A Communication system's goal is to produce data-carrying signals from a source in one location to a user destination in another. Communication systems may be classified into two categories based on the type of signal processing used on the information-carrying signal. They are:

1) Analog Communication System

2) Digital Communication System

The information-carrying analog signal in an analog communication system is constantly changing in both amplitude and time. It is directly used to change the amplitude, phase, or frequency of a high-frequency sinusoidal carrier wave. Analog signals include speech, video, temperature, and pressure signals, among others.

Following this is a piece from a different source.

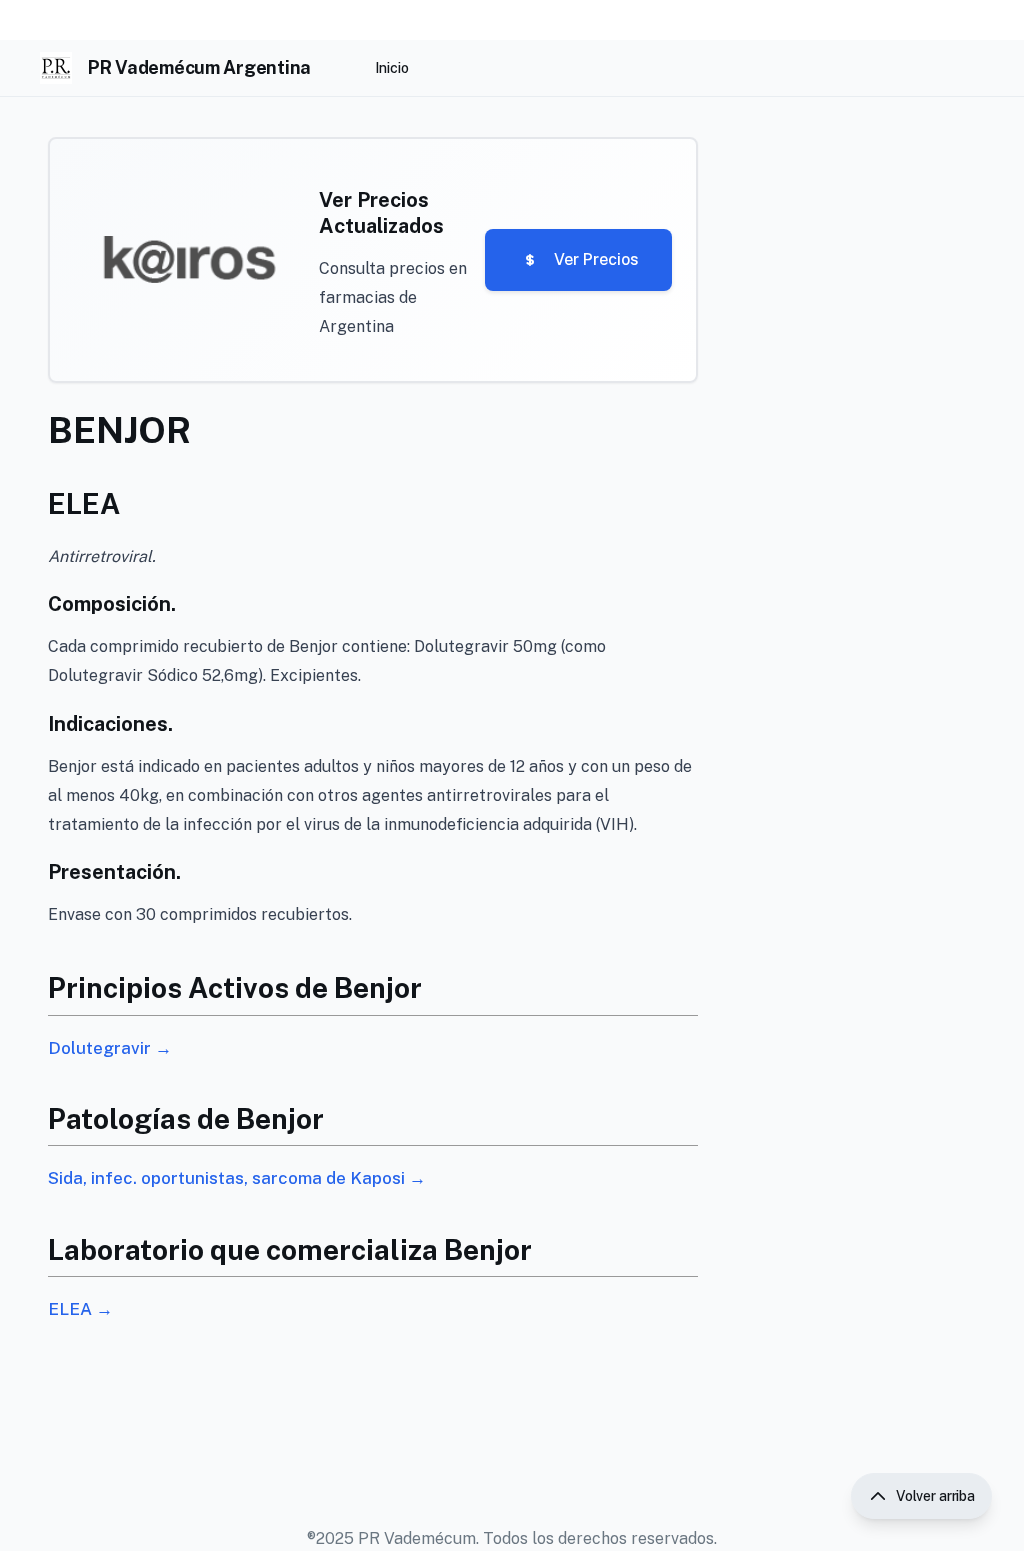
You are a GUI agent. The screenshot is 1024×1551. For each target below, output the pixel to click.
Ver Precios (596, 259)
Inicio (392, 68)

The information-carrying digital signal is processed in a Digital Communication system so that it may be represented by a series of binary digits (discrete messages). Then it's used to toggle between ON and OFF any aspect of a high-frequency sinusoidal carrier wave, such as amplitude, phase, or frequency. If the input message signal is analog, sampling, quantizing, and encoding are used to transform it to digital form. Digital signals include computer data and telegraph signals. A digital communication system's most distinguishing feature is that it works with a limited number of distinct messages.

Due to the ever-increasing demand for data communication, digital communication technologies are becoming more appealing. Because digital transmission provides data processing choices and flexibility that analog transmission does not. Furthermore, advances in digital technology have resulted in the creation of increasingly powerful microprocessors, larger and larger memory devices, and a growing number of programmable logic devices. Due to the widespread availability of these devices, designing digital communication networks has become much easier.

ADVANTAGES OF DIGITAL COMMUNICATION OVER ANALOG COMMUNICATION

1. "Regenerative repeaters" are used to provide a robust, error-free signal at a high power level.

2. Compared to analogue circuits, digital circuits are less prone to distortion and interference.

3. Through error identification and repair, digital systems may achieve extremely low error rates and great signal fidelity.

4. Compared to analogue circuits, digital circuits are more dependable and can be created at a cheaper cost.

5. Compared to analogue circuits, digital hardware allows for more flexibility in implementation.

6. Using Time Division Multiplexing (TDM) to combine digital signals is easier than using Frequency Division Multiplexing to combine analogue signals (FDM).

7. In transmission and switching, different types of digital signals (data, telegraph, telephone, television) can be treated as identical signals - a bit is a bit.

8. Signal processing functions that prevent against interference and jamming, as well as encryption and privacy, are naturally suited to digital approaches.

9. In addition, a lot of data is sent from one computer to another, or from digital instruments or terminals to computers. Digital communication channels are, of course, ideally suited to such digital terminations.

10. Voice, data, and video storage and retrieval at intermediate locations (in the transmission channel) is simple and economical in terms of storage space.

11. Signal and image processing techniques, such as speech and image signal compression, are easy to process.

12. Adaptive equalisation is a viable option.

13. To preserve high levels of communication confidentiality, very sophisticated encryption and decryption methods are available for digital data.

14. The availability of powerful microprocessors, bigger memory devices, and a huge number of programmable logic devices has simplified the design of digital communication systems.

15. The switching theory, a mathematical theory of logic circuits, is a particularly useful perception in digital communication.

16. In digital circuits, noise, temperature, and parameter fluctuations have a minimal influence.

DISADVANTAGES OF DIGITAL COMMUNICATION OVER ANALOG COMMUNICATION

1. When compared to analogue systems, digital systems require a lot of signal processing.

2. Digital systems must devote a large portion of their energy to varying levels of synchronisation.

3. In digital communication systems, non-graceful degradation can occur when the signal-to-noise ratio falls below a given threshold, causing the quality of service to abruptly transition from excellent to bad.

4. Compared to analogue communication systems, digital communication systems require higher bandwidth.

5. When compared to analogue components, digital components use greater power.